### Task directions:
So that nothing is lost, restate each entry exactly as supplied.
□ □ □ □ □
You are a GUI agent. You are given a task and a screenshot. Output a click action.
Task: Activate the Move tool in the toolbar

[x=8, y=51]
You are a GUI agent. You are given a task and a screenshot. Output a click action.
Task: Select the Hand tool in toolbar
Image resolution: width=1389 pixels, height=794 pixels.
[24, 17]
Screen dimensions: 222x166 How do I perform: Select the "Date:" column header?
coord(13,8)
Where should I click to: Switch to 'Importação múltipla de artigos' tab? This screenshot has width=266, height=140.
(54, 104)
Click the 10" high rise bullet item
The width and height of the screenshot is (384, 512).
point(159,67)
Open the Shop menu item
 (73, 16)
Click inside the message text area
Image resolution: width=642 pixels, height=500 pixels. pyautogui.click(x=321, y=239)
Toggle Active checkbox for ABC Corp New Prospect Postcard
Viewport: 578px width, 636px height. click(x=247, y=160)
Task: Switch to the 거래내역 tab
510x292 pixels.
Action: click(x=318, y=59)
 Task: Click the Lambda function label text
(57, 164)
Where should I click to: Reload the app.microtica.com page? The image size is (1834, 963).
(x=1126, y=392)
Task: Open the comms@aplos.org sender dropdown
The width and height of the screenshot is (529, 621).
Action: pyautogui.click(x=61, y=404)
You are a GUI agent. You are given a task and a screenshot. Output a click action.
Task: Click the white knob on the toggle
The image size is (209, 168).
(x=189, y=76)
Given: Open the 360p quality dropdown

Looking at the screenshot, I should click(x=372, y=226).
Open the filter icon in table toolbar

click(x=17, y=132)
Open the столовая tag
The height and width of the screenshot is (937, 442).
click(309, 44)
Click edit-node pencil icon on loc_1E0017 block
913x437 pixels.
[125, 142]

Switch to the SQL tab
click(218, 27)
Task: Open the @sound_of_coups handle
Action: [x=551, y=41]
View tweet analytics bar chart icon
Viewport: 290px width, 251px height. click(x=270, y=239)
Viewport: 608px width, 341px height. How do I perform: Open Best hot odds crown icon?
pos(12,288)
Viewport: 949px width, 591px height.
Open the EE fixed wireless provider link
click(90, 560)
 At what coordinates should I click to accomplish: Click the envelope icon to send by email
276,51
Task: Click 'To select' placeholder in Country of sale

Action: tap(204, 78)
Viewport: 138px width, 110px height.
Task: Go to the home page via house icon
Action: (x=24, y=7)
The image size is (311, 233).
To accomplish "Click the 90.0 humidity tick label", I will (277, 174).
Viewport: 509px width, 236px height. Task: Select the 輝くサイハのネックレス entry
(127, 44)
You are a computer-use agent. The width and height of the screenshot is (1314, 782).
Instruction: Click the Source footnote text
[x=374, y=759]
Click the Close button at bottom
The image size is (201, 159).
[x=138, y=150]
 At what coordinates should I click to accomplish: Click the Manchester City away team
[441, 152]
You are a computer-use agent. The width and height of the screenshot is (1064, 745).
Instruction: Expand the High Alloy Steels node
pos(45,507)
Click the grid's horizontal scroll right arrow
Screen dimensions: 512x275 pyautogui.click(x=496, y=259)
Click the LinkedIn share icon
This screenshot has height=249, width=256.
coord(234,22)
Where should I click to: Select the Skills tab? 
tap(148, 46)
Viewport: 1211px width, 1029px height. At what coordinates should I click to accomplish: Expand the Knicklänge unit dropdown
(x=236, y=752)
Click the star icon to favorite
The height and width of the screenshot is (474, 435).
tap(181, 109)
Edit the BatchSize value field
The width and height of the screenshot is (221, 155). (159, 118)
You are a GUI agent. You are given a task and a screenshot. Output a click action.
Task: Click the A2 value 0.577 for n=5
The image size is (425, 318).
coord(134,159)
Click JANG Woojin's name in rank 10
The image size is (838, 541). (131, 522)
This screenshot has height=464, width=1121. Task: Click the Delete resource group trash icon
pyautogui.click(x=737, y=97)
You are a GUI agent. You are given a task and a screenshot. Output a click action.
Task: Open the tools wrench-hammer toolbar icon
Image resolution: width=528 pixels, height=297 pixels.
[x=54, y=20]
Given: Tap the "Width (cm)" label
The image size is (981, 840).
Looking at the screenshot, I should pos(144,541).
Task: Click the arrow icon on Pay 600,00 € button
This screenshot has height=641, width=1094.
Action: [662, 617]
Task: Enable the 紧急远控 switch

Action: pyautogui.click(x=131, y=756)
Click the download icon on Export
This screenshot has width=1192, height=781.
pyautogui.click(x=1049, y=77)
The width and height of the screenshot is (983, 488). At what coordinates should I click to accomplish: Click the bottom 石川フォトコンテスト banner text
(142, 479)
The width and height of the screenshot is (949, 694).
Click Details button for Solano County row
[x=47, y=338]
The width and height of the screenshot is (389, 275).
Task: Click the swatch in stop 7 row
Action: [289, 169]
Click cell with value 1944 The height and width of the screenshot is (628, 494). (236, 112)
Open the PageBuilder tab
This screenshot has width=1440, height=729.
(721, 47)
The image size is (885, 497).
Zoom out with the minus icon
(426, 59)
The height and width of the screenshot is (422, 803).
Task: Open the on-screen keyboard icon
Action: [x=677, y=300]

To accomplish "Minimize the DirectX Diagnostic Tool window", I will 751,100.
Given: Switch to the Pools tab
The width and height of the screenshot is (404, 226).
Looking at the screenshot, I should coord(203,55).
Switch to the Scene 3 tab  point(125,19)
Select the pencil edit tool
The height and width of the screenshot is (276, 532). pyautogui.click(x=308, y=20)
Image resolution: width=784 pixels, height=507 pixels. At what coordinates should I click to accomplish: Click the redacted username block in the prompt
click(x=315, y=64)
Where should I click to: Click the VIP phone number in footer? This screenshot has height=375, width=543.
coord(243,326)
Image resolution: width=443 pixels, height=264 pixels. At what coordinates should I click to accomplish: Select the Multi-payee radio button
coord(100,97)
□ □ □ □ □
### Exercise answer:
You are a GUI agent. You are given a task and a screenshot. Output a click action.
Task: Activate the Move tool in the toolbar

[x=8, y=51]
You are a GUI agent. You are given a task and a screenshot. Output a click action.
Task: Select the Hand tool in toolbar
Image resolution: width=1389 pixels, height=794 pixels.
[24, 17]
Screen dimensions: 222x166 How do I perform: Select the "Date:" column header?
coord(13,8)
Where should I click to: Switch to 'Importação múltipla de artigos' tab? This screenshot has width=266, height=140.
(54, 104)
Click the 10" high rise bullet item
The width and height of the screenshot is (384, 512).
point(159,67)
Open the Shop menu item
 (73, 16)
Click inside the message text area
Image resolution: width=642 pixels, height=500 pixels. pyautogui.click(x=321, y=239)
Toggle Active checkbox for ABC Corp New Prospect Postcard
Viewport: 578px width, 636px height. click(x=247, y=160)
Task: Switch to the 거래내역 tab
510x292 pixels.
Action: click(x=318, y=59)
 Task: Click the Lambda function label text
(57, 164)
Where should I click to: Reload the app.microtica.com page? The image size is (1834, 963).
(x=1126, y=392)
Task: Open the comms@aplos.org sender dropdown
The width and height of the screenshot is (529, 621).
Action: pyautogui.click(x=61, y=404)
You are a GUI agent. You are given a task and a screenshot. Output a click action.
Task: Click the white knob on the toggle
The image size is (209, 168).
(x=189, y=76)
Given: Open the 360p quality dropdown

Looking at the screenshot, I should click(x=372, y=226).
Open the filter icon in table toolbar

click(x=17, y=132)
Open the столовая tag
The height and width of the screenshot is (937, 442).
click(309, 44)
Click edit-node pencil icon on loc_1E0017 block
913x437 pixels.
[125, 142]

Switch to the SQL tab
click(218, 27)
Task: Open the @sound_of_coups handle
Action: [x=551, y=41]
View tweet analytics bar chart icon
Viewport: 290px width, 251px height. click(x=270, y=239)
Viewport: 608px width, 341px height. How do I perform: Open Best hot odds crown icon?
pos(12,288)
Viewport: 949px width, 591px height.
Open the EE fixed wireless provider link
click(90, 560)
 At what coordinates should I click to accomplish: Click the envelope icon to send by email
276,51
Task: Click 'To select' placeholder in Country of sale

Action: tap(204, 78)
Viewport: 138px width, 110px height.
Task: Go to the home page via house icon
Action: (x=24, y=7)
The image size is (311, 233).
To accomplish "Click the 90.0 humidity tick label", I will (277, 174).
Viewport: 509px width, 236px height. Task: Select the 輝くサイハのネックレス entry
(127, 44)
You are a computer-use agent. The width and height of the screenshot is (1314, 782).
Instruction: Click the Source footnote text
[x=374, y=759]
Click the Close button at bottom
The image size is (201, 159).
[x=138, y=150]
 At what coordinates should I click to accomplish: Click the Manchester City away team
[441, 152]
You are a computer-use agent. The width and height of the screenshot is (1064, 745).
Instruction: Expand the High Alloy Steels node
pos(45,507)
Click the grid's horizontal scroll right arrow
Screen dimensions: 512x275 pyautogui.click(x=496, y=259)
Click the LinkedIn share icon
This screenshot has height=249, width=256.
coord(234,22)
Where should I click to: Select the Skills tab? 
tap(148, 46)
Viewport: 1211px width, 1029px height. At what coordinates should I click to accomplish: Expand the Knicklänge unit dropdown
(x=236, y=752)
Click the star icon to favorite
The height and width of the screenshot is (474, 435).
tap(181, 109)
Edit the BatchSize value field
The width and height of the screenshot is (221, 155). (159, 118)
You are a GUI agent. You are given a task and a screenshot. Output a click action.
Task: Click the A2 value 0.577 for n=5
The image size is (425, 318).
coord(134,159)
Click JANG Woojin's name in rank 10
The image size is (838, 541). (131, 522)
This screenshot has height=464, width=1121. Task: Click the Delete resource group trash icon
pyautogui.click(x=737, y=97)
You are a GUI agent. You are given a task and a screenshot. Output a click action.
Task: Open the tools wrench-hammer toolbar icon
Image resolution: width=528 pixels, height=297 pixels.
[x=54, y=20]
Given: Tap the "Width (cm)" label
The image size is (981, 840).
Looking at the screenshot, I should pos(144,541).
Task: Click the arrow icon on Pay 600,00 € button
This screenshot has height=641, width=1094.
Action: [662, 617]
Task: Enable the 紧急远控 switch

Action: pyautogui.click(x=131, y=756)
Click the download icon on Export
This screenshot has width=1192, height=781.
pyautogui.click(x=1049, y=77)
The width and height of the screenshot is (983, 488). At what coordinates should I click to accomplish: Click the bottom 石川フォトコンテスト banner text
(142, 479)
The width and height of the screenshot is (949, 694).
Click Details button for Solano County row
[x=47, y=338]
The width and height of the screenshot is (389, 275).
Task: Click the swatch in stop 7 row
Action: [289, 169]
Click cell with value 1944 The height and width of the screenshot is (628, 494). (236, 112)
Open the PageBuilder tab
This screenshot has width=1440, height=729.
(721, 47)
The image size is (885, 497).
Zoom out with the minus icon
(426, 59)
The height and width of the screenshot is (422, 803).
Task: Open the on-screen keyboard icon
Action: [x=677, y=300]

To accomplish "Minimize the DirectX Diagnostic Tool window", I will 751,100.
Given: Switch to the Pools tab
The width and height of the screenshot is (404, 226).
Looking at the screenshot, I should coord(203,55).
Switch to the Scene 3 tab  point(125,19)
Select the pencil edit tool
The height and width of the screenshot is (276, 532). pyautogui.click(x=308, y=20)
Image resolution: width=784 pixels, height=507 pixels. At what coordinates should I click to accomplish: Click the redacted username block in the prompt
click(x=315, y=64)
Where should I click to: Click the VIP phone number in footer? This screenshot has height=375, width=543.
coord(243,326)
Image resolution: width=443 pixels, height=264 pixels. At what coordinates should I click to accomplish: Select the Multi-payee radio button
coord(100,97)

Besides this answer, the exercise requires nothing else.